- EXERCICE -
Relevez, dans l'ordre où ils apparaissent, tous les pourcentages cités dans le document.

- DOCUMENT -
##############################
Ils étaient 50% à se rendre aux urnes en novembre 2020, lors de la dernière élection présidentielle. Un score certes supérieur de 11 points à celui de 2016, mais la participation des moins de 30 ans reste un enjeu du scrutin présidentiel du 5 novembre aux Etats-Unis. Dans le Michigan, Etat pivot où ni Kamala Harris ni Donald Trump n'ont réussi à asseoir une avance dans les sondages, les jeunes aussi sont divisés.

Downtown Detroit : dans le centre-ville du berceau de l'industrie automobile, de nouveaux hôtels, restaurants et immeubles rénovés fleurissent dans un secteur il y a peu délabré : la municipalité a été placée en faillite en 2013, elle relève peu à peu la tête. C'est là que nous rencontrons Derico, 29 ans, bonnet sur la tête. Encore hésitant, il avoue pencher de plus en plus pour le camp républicain. "Le fait que Donald Trump se soit fait tirer dessus et ait survécu, ça lui a valu beaucoup de soutien", estime-t-il. L'ancien président a changé d'image à ses yeux depuis qu'il a été victime d'une attaque en juillet dernier, lors d'un meeting en Pennsylvanie.

Derico, 29 ans, habitant de Detroit, dans le centre-ville le 16 octobre 2024. (SARAH CALAMAND / RADIO FRANCE)

Detroit est la plus grande ville du Michigan et 77% de sa population est afro-américaine. Et Derico n'est pas un cas isolé. Ses hésitations sont celles de beaucoup de jeunes hommes afro-américains, qui sont de plus en plus nombreux à vouloir voter pour Donald Trump alors que, historiquement, le vote de cette communauté va massivement aux démocrates. Kamala Harris peut compter sur 70% des intentions de vote des hommes afro-américains, alors que c'était 80% il y a quatre ans pour Joe Biden, selon une étude du New York Times [article en anglais].
##############################
- MATÉRIEL FOURNI -

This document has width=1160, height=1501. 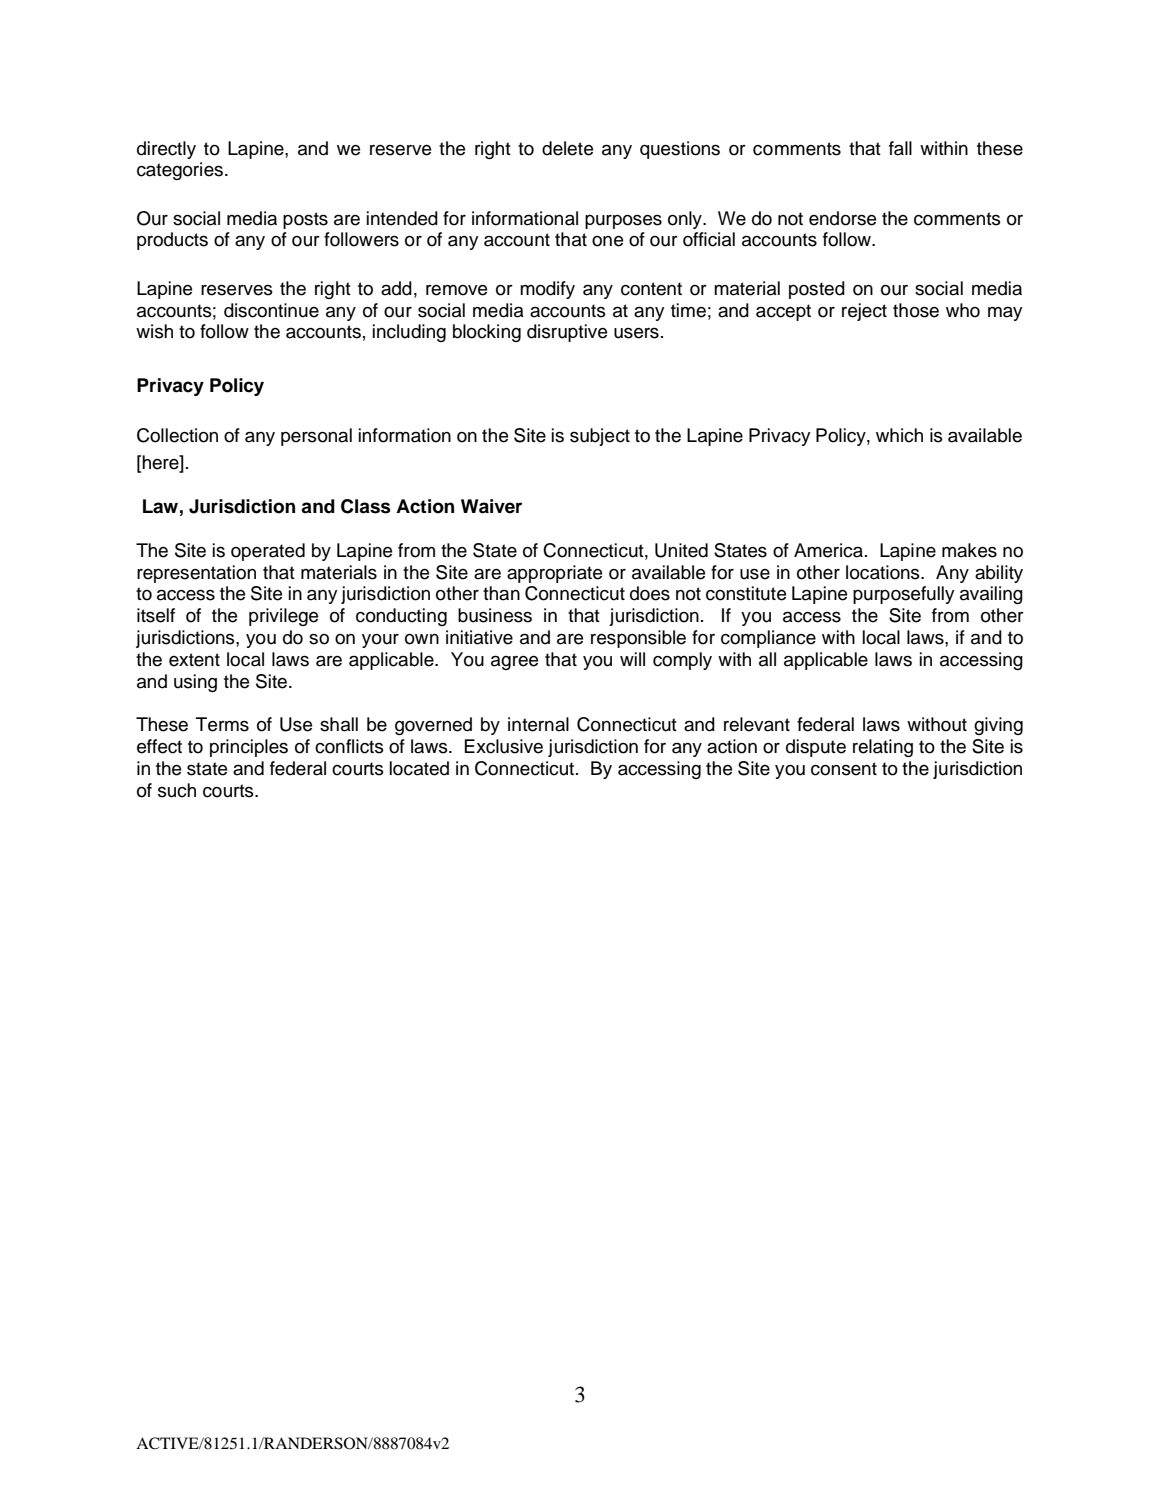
##############################
- CORRIGÉ DÉTAILLÉ -
50 %, 77 %, 70 %, 80 %